- 本文:
──────────────────────────────

また、PZT薄膜層の成膜条件は、スパッタガスとしてアルゴンガスを用いて圧力0.5Paとし、また、基板温度は600℃とした。
【0027】
〔実施例2〕
評価用基板として、上記第1の評価用基板の白金密着層であるTiOx層の代わりに厚さ5nmのTi薄膜密着層を形成した第2の評価用基板を用い、実施例1と同一の成膜条件によって、Pt電極層上に直接膜厚2μmのPZT薄膜を形成した。
Ti薄膜密着層は、DCスパッタリング法により形成した。
この場合、スパッタリングターゲットとしてTiターゲットを用い、スパッタガスとしてアルゴンガスを用いて圧力0.16Paとし、また、基板温度は25℃とした。
【0028】
〔比較例1〕
上記第1の評価用基板を用い、RFマグネトロンスパッタリング法により、Pt電極層上に直接膜厚2μmのPZT薄膜層を形成した。
この場合、成膜条件は実施例1と同一とした。
【0029】
<PZT薄膜層の結晶配向性の評価結果>
実施例1、2及び比較例1によって形成されたPZT薄膜層に対し、X線回折法を用いて結晶配向性を評価した。その結果を図3(a)〜(c)に示す。
【0030】
図3(c)に示すように、Pt電極層上に膜厚1nmのTi薄膜層を形成し、このTi薄膜層上に膜厚2μmのPZT薄膜層を形成した実施例1の場合は、目的とする(001)/(100)配向が得られていることが分かる。
また、不純物相であるパイロクロア相も発生していない。
【0031】
また、図3(b)に示すように、白金密着層であるTiOx層の代わりに厚さ5nmのTi薄膜密着層を設けた実施例2の場合も、目的とする(001)/(100)配向が得られており、また、不純物相であるパイロクロア相も発生していないことが分かる。
【0032】
これに対し、図3(a)に示すように、Pt電極層上に直接膜厚2μmのPZT薄膜層を形成した比較例1の場合は、PZT(111)配向を示し、また不純物相であるパイロクロア相もみられている。
【0033】
このパイロクロア相は常誘電体であり、PZT薄膜層中に存在することで圧電性が減少する要因となる。

──────────────────────────────

- 保存データ:
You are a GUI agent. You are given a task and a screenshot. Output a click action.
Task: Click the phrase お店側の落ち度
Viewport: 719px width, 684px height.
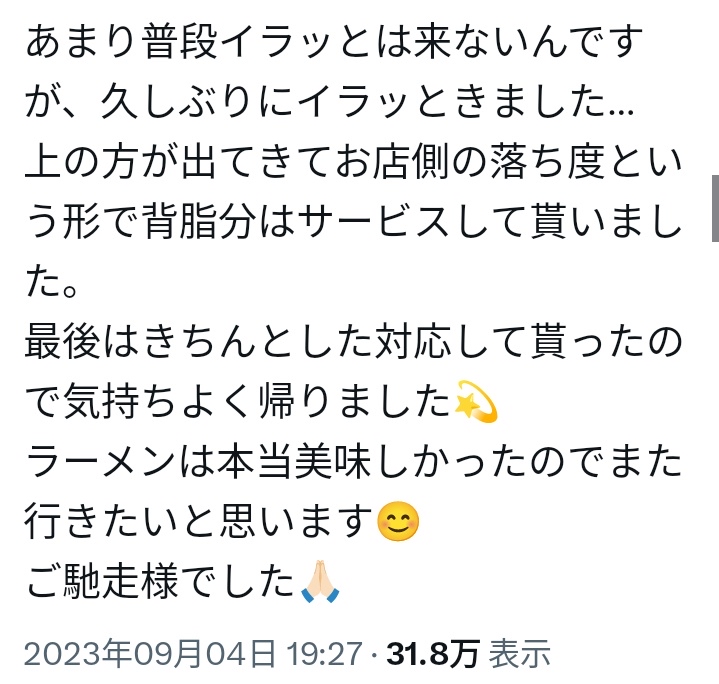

──────────────────────────────

- 目的 1: PZT薄膜の本文のうち、「Ti薄膜密着層は、DCスパッタリング法により形成した。」から「また、不純物相であるパイロクロア相も発生していない。」までの部分を一字も変えずに複写してください。
- 目的 2: PZT薄膜の本文によると、比較例1で形成したPZT薄膜層はどの配向を示しましたか。
データは参照する必要がありません。

- 解答例 1:
Ti薄膜密着層は、DCスパッタリング法により形成した。
この場合、スパッタリングターゲットとしてTiターゲットを用い、スパッタガスとしてアルゴンガスを用いて圧力0.16Paとし、また、基板温度は25℃とした。
【0028】
〔比較例1〕
上記第1の評価用基板を用い、RFマグネトロンスパッタリング法により、Pt電極層上に直接膜厚2μmのPZT薄膜層を形成した。
この場合、成膜条件は実施例1と同一とした。
【0029】
<PZT薄膜層の結晶配向性の評価結果>
実施例1、2及び比較例1によって形成されたPZT薄膜層に対し、X線回折法を用いて結晶配向性を評価した。その結果を図3(a)〜(c)に示す。
【0030】
図3(c)に示すように、Pt電極層上に膜厚1nmのTi薄膜層を形成し、このTi薄膜層上に膜厚2μmのPZT薄膜層を形成した実施例1の場合は、目的とする(001)/(100)配向が得られていることが分かる。
また、不純物相であるパイロクロア相も発生していない。

- 解答例 2: PZT(111)配向を示しました。